Dossier : IMM-2179-08

Référence : 2009 CF 143

Montréal (Québec), le 11 février 2009

En présence de l'honorable Maurice E. Lagacé 

 

ENTRE :

JHOTAN KAR

demandeur

 

et

 

LE MINISTRE DE LA CITOYENNETÉ

ET DE L'IMMIGRATION

défendeur

 

 

 

MOTIFS DU JUGEMENT ET JUGEMENT

 

I.          Introduction

[1]               Le demandeur sollicite en vertu du paragraphe 72(1) de la Loi sur l'immigration et la protection des réfugiés, L.C. 2001, ch. 27 (LIPR), la révision judiciaire de la décision rendue le 30 novembre 2007 par la Section de la protection des réfugiés (SPR) de la Commission de l'immigration et du statut de réfugié de ne pas lui reconnaître la qualité de « réfugié », ni celle de « personne à protéger » conformément au sens des articles 96 et 97 de la LIPR, et en conséquence de rejeter sa demande d’asile.

 

II.        Les faits

[2]               Le demandeur, citoyen du Bangladesh de religion hindoue, marié et père de 2 enfants laissés  au Bangladesh avec sa famille, dit craindre une bande de terroristes islamistes affiliés aux partis Jamat et BNP.

 

[3]               Le demandeur soutient qu’un groupe de trois islamistes connus sous les noms de Haider, Jubair et Didar (HJD) se seraient emparés des terres résidentielles et non résidentielles de son défunt père au cours des années 2003 – 2004, en inscrivant celles-ci au registre foncier au nom du groupe en question. Bien que la partie non résidentielle de ces terres ait été occupée par HJD depuis un certain temps avant le décès du père du demandeur en 2004, ce dernier n’aurait fait aucune démarche de son vivant pour en reprendre possession.

 

[4]               En mars 2006, le demandeur vérifie le titre des terres au bureau du registre foncier et apprend alors que les terres paternelles sont enregistrées au nom de HJD.

**DONNÉES:**
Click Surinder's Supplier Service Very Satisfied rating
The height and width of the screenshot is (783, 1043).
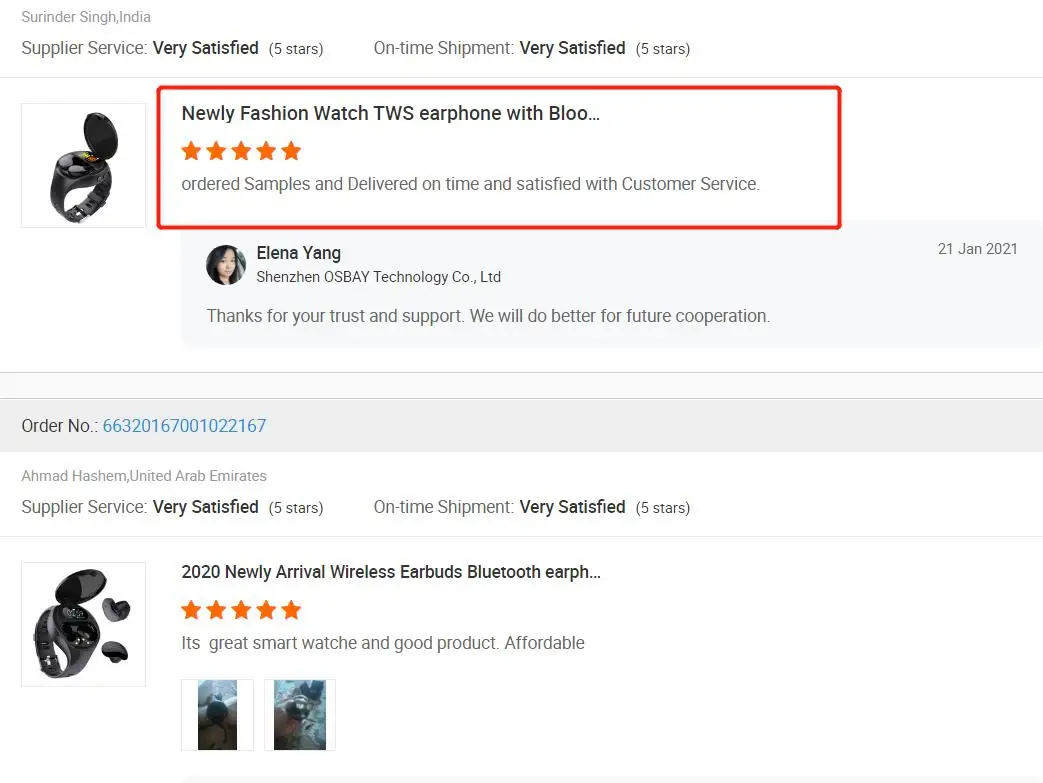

**EXERCICES À RÉALISER:**
[1] D'après le texte fourni, à quel moment le demandeur a-t-il vérifié le titre des terres au bureau du registre foncier ?
[2] Selon le texte fourni, pour quelle raison le demandeur sollicite-t-il une révision judiciaire ? Expliquez-le en une à trois phrases.
[3] Recopiez, s'il vous plaît, le passage du texte fourni qui commence par « [1]               Le demandeur » et se poursuit jusqu'à « Jamat et BNP. » inclus.
Appuyez-vous uniquement sur le texte fourni, sans tenir compte des données.

**RÉPONSES AUX EXERCICES:**
[1] En mars 2006.

[2] Le demandeur conteste la décision rendue le 30 novembre 2007 par la Section de la protection des réfugiés. Celle-ci a refusé de lui reconnaître la qualité de « réfugié » et celle de « personne à protéger » au sens des articles 96 et 97 de la LIPR. Elle a donc rejeté sa demande d'asile.

[3]
[1]               Le demandeur sollicite en vertu du paragraphe 72(1) de la Loi sur l'immigration et la protection des réfugiés, L.C. 2001, ch. 27 (LIPR), la révision judiciaire de la décision rendue le 30 novembre 2007 par la Section de la protection des réfugiés (SPR) de la Commission de l'immigration et du statut de réfugié de ne pas lui reconnaître la qualité de « réfugié », ni celle de « personne à protéger » conformément au sens des articles 96 et 97 de la LIPR, et en conséquence de rejeter sa demande d’asile.

 

II.        Les faits

[2]               Le demandeur, citoyen du Bangladesh de religion hindoue, marié et père de 2 enfants laissés  au Bangladesh avec sa famille, dit craindre une bande de terroristes islamistes affiliés aux partis Jamat et BNP.